▼

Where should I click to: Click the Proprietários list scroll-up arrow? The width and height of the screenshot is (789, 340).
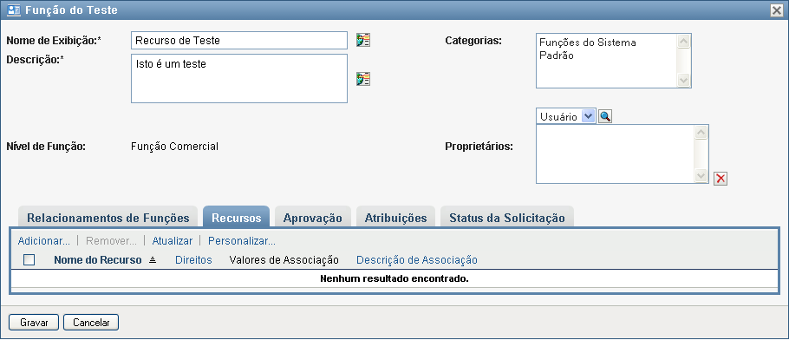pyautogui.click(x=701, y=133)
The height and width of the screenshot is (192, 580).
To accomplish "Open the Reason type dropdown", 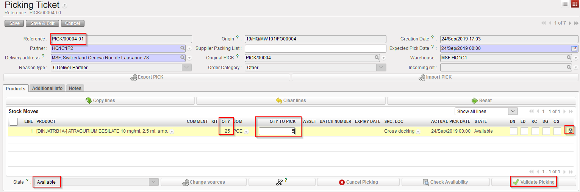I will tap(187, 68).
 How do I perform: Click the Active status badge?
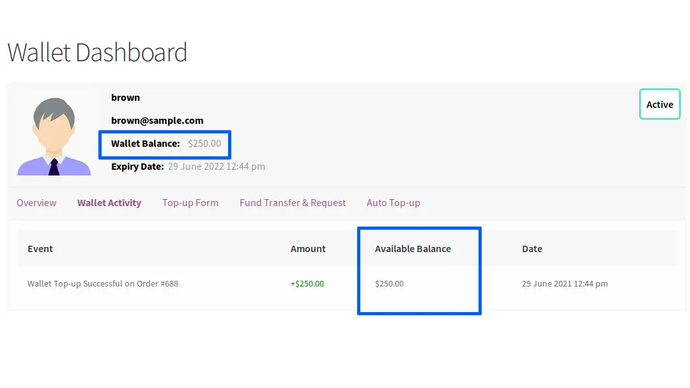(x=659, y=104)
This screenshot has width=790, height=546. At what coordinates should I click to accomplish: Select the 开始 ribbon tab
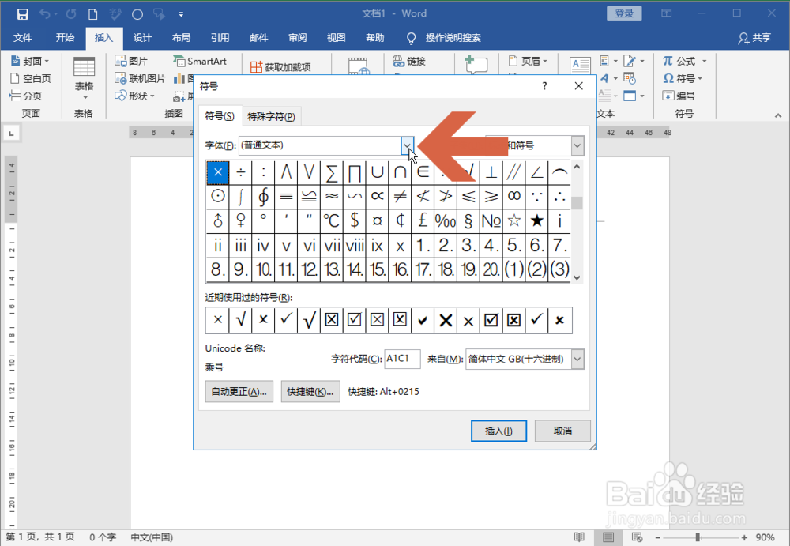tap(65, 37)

▲
▼

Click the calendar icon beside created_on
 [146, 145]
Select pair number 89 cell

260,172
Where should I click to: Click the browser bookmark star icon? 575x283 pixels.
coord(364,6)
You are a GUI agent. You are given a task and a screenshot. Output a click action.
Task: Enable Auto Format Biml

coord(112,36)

▲
▼

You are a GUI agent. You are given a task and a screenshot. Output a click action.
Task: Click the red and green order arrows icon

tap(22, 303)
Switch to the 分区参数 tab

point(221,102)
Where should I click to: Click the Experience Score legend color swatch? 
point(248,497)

▲

Go to the line above that has "Where should I click to: Click the Proprietários" and copy exactly from there down to the line that has "The height and", both included. Leave the pictures out.

Where should I click to: Click the Proprietários list scroll-up arrow? The width and height of the screenshot is (789, 340).
pyautogui.click(x=701, y=133)
The height and width of the screenshot is (192, 580).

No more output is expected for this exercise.